Und er muss Sühne leisten. Dies entspricht der Analogie (Qiyas) der Rechtsschule. Abu al-Khattab sagte: Es gibt dazu eine weitere Überlieferung, dass keine Sühneleistung auf ihm lastet. Dies ist die Lehrmeinung von Malik, al-Shafi'i und Abu 'Ubaid, denn das Gelobte wird so behandelt wie das Gesetzlich-Verpflichtende; hätte er den Ramadan aufgrund einer Entschuldigung nicht gefastet, wäre er zu nichts verpflichtet gewesen. Wir argumentieren jedoch damit, dass er das, was er gelobt hat, versäumt hat, weshalb eine Sühneleistung auf ihm lastet, gemäß dem Ausspruch des Propheten – Allahs Segen und Friede seien auf ihm – gegenüber der Schwester von 'Uqba ibn 'Amir: „Sie soll ihren Eid durch Sühneleistung erfüllen.“ Er unterscheidet sich vom Ramadan, denn wenn er diesen ohne Entschuldigung nicht fastet, ist keine Sühneleistung außer bei sexuellem Verkehr fällig.

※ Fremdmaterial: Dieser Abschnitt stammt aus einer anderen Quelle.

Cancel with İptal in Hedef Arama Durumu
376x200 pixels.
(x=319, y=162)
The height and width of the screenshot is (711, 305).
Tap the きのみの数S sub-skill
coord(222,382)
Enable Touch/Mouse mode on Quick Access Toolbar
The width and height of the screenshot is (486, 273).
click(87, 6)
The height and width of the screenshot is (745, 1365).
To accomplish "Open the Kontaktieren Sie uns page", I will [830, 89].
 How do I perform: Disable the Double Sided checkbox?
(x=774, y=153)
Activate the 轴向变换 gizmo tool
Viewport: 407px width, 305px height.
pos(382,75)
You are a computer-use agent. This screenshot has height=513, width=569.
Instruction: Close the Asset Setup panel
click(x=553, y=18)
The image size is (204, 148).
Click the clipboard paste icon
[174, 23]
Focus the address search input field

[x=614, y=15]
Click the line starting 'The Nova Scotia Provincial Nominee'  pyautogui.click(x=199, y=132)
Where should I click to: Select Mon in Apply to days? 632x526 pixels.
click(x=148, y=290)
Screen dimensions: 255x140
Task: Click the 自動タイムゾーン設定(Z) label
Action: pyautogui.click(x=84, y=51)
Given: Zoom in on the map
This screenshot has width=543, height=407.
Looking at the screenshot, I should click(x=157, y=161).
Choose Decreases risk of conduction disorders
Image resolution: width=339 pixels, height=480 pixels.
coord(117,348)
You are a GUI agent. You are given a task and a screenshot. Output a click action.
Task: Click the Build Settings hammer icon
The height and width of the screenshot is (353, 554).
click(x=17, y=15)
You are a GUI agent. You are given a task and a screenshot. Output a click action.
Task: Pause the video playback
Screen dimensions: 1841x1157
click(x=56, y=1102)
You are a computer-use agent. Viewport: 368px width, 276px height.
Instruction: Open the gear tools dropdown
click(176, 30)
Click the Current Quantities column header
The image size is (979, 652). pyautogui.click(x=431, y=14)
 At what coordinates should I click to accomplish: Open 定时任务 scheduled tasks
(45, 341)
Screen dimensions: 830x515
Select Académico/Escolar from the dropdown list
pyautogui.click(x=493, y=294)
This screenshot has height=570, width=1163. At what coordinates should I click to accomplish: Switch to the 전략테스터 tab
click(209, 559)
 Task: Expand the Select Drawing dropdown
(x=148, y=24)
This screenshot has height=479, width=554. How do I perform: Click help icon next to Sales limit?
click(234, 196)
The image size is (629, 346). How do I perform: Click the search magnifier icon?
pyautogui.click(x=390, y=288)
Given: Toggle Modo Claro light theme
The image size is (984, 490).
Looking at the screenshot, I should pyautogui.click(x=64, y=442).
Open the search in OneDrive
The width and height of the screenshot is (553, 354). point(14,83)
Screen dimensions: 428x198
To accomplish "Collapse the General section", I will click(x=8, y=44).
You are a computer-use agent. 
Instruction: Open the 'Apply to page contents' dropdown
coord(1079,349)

Kapitel: Wenn er während des gesamten bestimmten Monats geistesgestört (wahnsinnig) ist, ist er weder zum Nachholen noch zur Sühneleistung verpflichtet. Abu Thawr sagte: Er ist zum Nachholen verpflichtet, da er zum Zeitpunkt seines Gelübdes und zum Zeitpunkt des Nachholens zu den zum Gebet Verpflichteten gehörte, daher ist das Nachholen für ihn bindend, [wie bei einer Person, die in Ohnmacht gefallen ist. Wir argumentieren damit, dass er zum Zeitpunkt der Fälligkeit nicht zu den Verpflichteten gehörte, weshalb er nicht zum Nachholen verpflichtet ist], so als ob er sich im Monat Ramadan befunden hätte. Wenn die Frau während der gesamten bestimmten Zeit ihre Menstruation hat, so ist sie zum Nachholen verpflichtet, und bezüglich der Sühneleistung gibt es zwei Meinungen. Al-Shafi'i sagte: Es ist keine Sühneleistung für sie fällig, und beim Nachholen gibt es zwei Meinungen; eine davon besagt, dass sie nicht durch das Gelübde gebunden ist, da die Zeit der Menstruation kein erlaubtes Fasten zulässt und somit nicht in das Gelübde eingeht, wie die Zeit des Ramadan. Wir argumentieren damit, dass das Gelobte ursprünglich so behandelt wird wie das Gesetzlich-Verpflichtende; hätte sie im Monat Ramadan ihre Periode gehabt, wäre sie zum Nachholen verpflichtet gewesen, so verhält es sich auch mit dem Gelobten.
Kapitel: Wenn jemand sagte: „Ich habe Allah gegenüber die Verpflichtung, in diesem Jahr die Haddsch zu vollziehen“, und er vollzieht sie aus einer Entschuldigung heraus oder aus einem anderen Grund nicht, so ist er zum Nachholen und zur Sühneleistung verpflichtet. Es ist möglich, dass für ihn keine Sühneleistung anfällt, wenn er entschuldigt war. Al-Shafi'i sagte: Wenn ihm die Haddsch aufgrund des Fehlens einer der sieben Bedingungen oder durch das Verbot eines Herrschers oder Feindes unmöglich wurde, so ist er nicht zum Nachholen verpflichtet. Wenn jedoch eine Krankheit auftrat, er sich in der Zahl irrte, etwas vergaß oder säumig war, so muss er sie nachholen. Wir argumentieren damit, dass er die gelobte Haddsch versäumt hat, weshalb er zum Nachholen verpflichtet ist, so als ob er krank geworden wäre; und weil das Gelobte ursprünglich so behandelt wird wie das Gesetzlich-Verpflichtende – hätte er das Gesetzlich-Verpflichtende versäumt, wäre er zum Nachholen verpflichtet gewesen, so ist dies auch beim Gelobten der Fall.
(4) In B: „und dies ist“. (5) Die Überlieferung wurde bereits zitiert, auf Seite 626. (6) In B: „Abu Yusuf“. (7) In B: „dann ist es für ihn verpflichtend“. (8) Fehlt in B. Siehe die Untersuchung. (9) In M: „Bedingung“. (10) Die Bedingungen der Haddsch sind fünf, bei Abu Hanifa und al-Shafi'i sieben. Siehe das Vorhergehende auf: 5/ 6, 7. (11) Fehlt in M.